How would you describe the modern cybersecurity landscape and how is Ingalls Information Security positioned to combat the current challenges in the industry?
One of the benefits of being around since 2010 and doing what we’ve done is our view into data security breaches and how they’ve evolved. This level of visibility is one that most businesses will never have, and it gives us insight into preventing and responding to attacks. It allows us to perform profound analysis of an organization’s information security profile. What we’ve discovered is that the four traditional pillars of information security controls: Firewalls, Anti-virus, Patch Management, and Data Backup and Recovery, simply aren’t able to stop the majority of threats today.
Businesses must decide on a new strategy to manage cybersecurity risk. At Ingalls, we define two successful strategies that we see companies adopt and thrive as a result. We’ve termed these strategies Responsive and Proactive. A Responsive Strategy involves designing and implementing the necessary controls to withstand a cyber attack, whereas a Proactive Strategy is designed to minimize the likelihood that a cyber attack will occur, as well as minimize the impact if one does. There are similarities in each, specifically around the need for a cybersecurity insurance policy. There are also major differences, including having many more cybersecurity controls in place for businesses that elect a proactive strategy.

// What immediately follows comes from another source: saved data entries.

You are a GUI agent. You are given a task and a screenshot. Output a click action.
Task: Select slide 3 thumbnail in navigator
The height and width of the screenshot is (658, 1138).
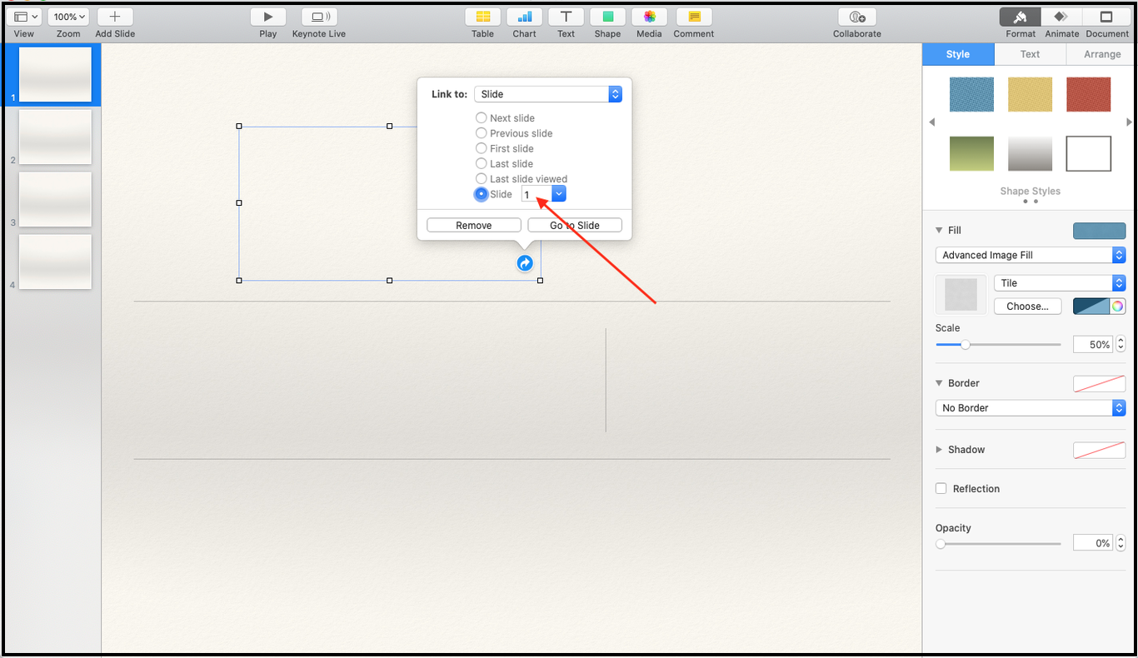point(55,199)
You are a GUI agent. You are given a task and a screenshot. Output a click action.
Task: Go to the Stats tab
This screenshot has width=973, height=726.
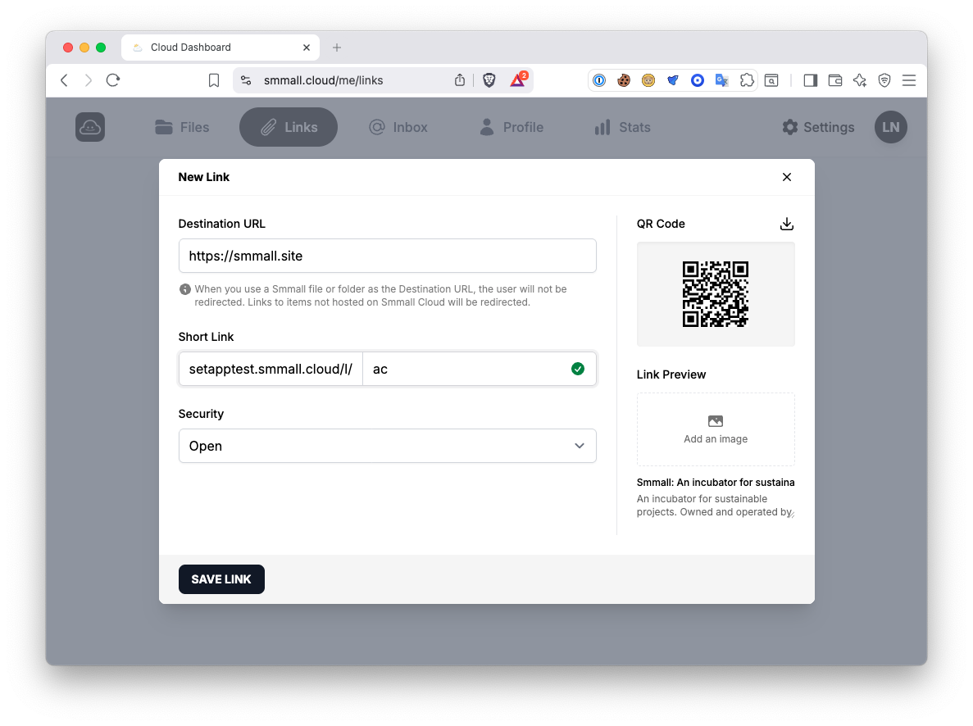click(622, 127)
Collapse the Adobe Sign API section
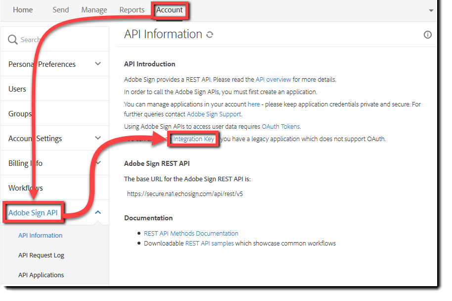The image size is (452, 301). (98, 212)
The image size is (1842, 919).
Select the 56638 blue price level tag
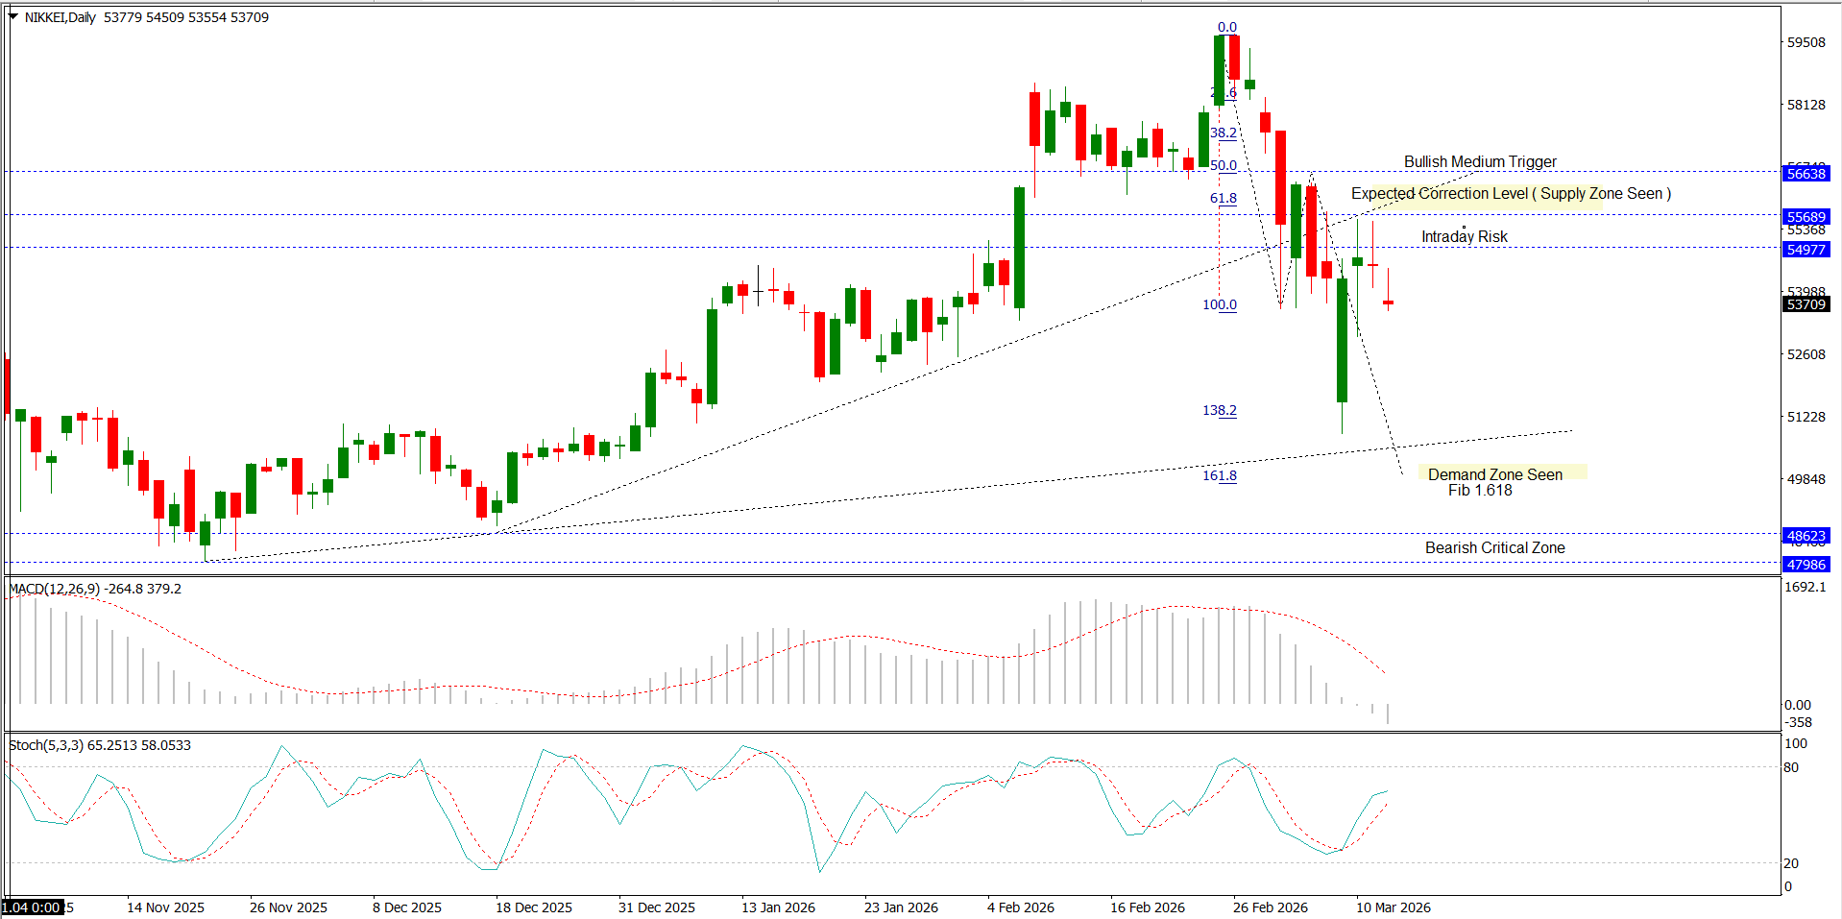(x=1806, y=174)
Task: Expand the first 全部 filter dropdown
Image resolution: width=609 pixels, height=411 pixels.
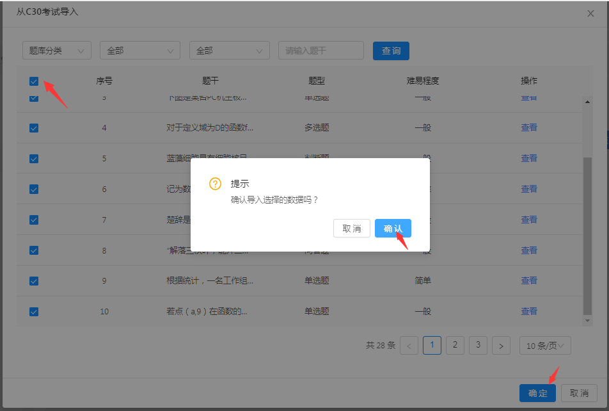Action: pyautogui.click(x=139, y=50)
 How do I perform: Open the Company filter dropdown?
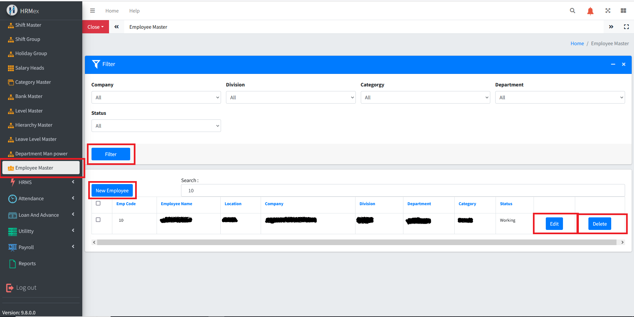point(156,97)
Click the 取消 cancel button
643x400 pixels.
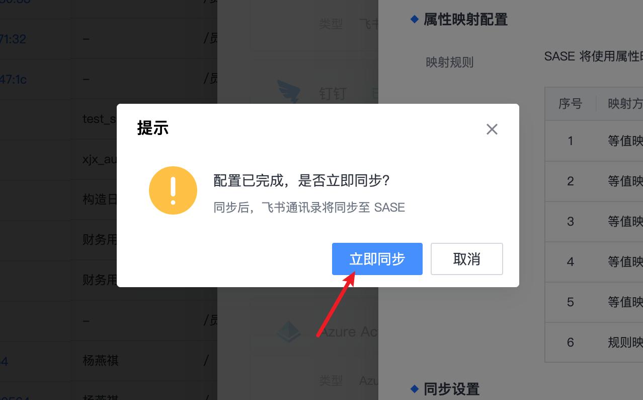coord(466,259)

Determine which strategy to follow is pretty straightforward and can be determined by asking the following question: If your business was idled for 1-2 weeks or if you had to explain to stakeholder (investors, clients, regulators, etc.) that your business was hacked, would it survive? If so, great; you should have a Responsive strategy. Otherwise, a Proactive strategy is necessary for your business’s survival.
We look forward to turning organizations that have been breach victims into prosperous and secure MDR clients, preventing security incidents where we can, while minimizing impact when they do occur
Both Responsive and Proactive strategies have their own share of pros and cons that significantly depend on the magnitude of the risks involved, business dynamics, and several other factors. A Responsive strategy might constitute a bare minimum requirement for an organization that could be deployed due to a regulatory necessity. It should have a cyber insurance policy component as well as an incidence response retainer to cover the organization financially and provide them breach response for the initial emergency. Even though most organizations today are inclined toward a Responsive strategy, the Proactive way of managing risk has been gaining momentum dramatically in the field. In addition to standard cyber insurance and incidence response retainer, the Proactive approach includes engaging an MDR provider that can come in and deploy the necessary controls to identify risk and manage it appropriately based on the exceptional visibility an MDR has on the organization’s environment. This provides the client with an upper hand over future attacks, allowing effective response to those attacks in a timely manner, and minimizes the impact of the intrusions that must be endured otherwise.
Could you please discuss a case scenario where Ingalls Information Security helped a company in combating a security breach?
About a year ago, we had a large multi-national firm become our client after they experienced a minor breach that we were retained to respond to. As part of that response, we deployed our toolkit to their system to investigate, and the client chose to become an MDR client after we resolved the incident. As part of the services we provide them, our email phishing helpdesk allows their employees to send suspicious emails into our SOC for analysis and intelligence gathering on attacks. We were able to successfully identify phishing attacks that led to compromised credentials and reset those accounts promptly before the attacker could use them to compromise more accounts. Within hours, our analysts were able to quickly investigate all the accounts that were being targeted and effectively defeat the attackers. The client appreciated the rapid response of Ingalls at the scene, and we’ve been receiving a ton of client referrals from this client since.
Can you share details of the firm’s journey so far? Also, how does the ‘vision 2019’ for Ingalls look?
As we go forward, we will be growing significantly within our MDR business line, as we continue to engage with a lot of new partners in 2019. Since MDR is a relatively nascent space, it has been an exciting journey to witness firsthand the growth of the MDR industry and we are very thankful for our stature within the space. Our perspective of the industry has provided us with a mountain of insights that enables us to identify and understand some of the most cost-effective risk management solutions for businesses in the modern cybersecurity realm. We look forward to turning organizations that have been breach victims into prosperous and secure MDR clients, preventing security incidents where we can, while minimizing impact when they do occur.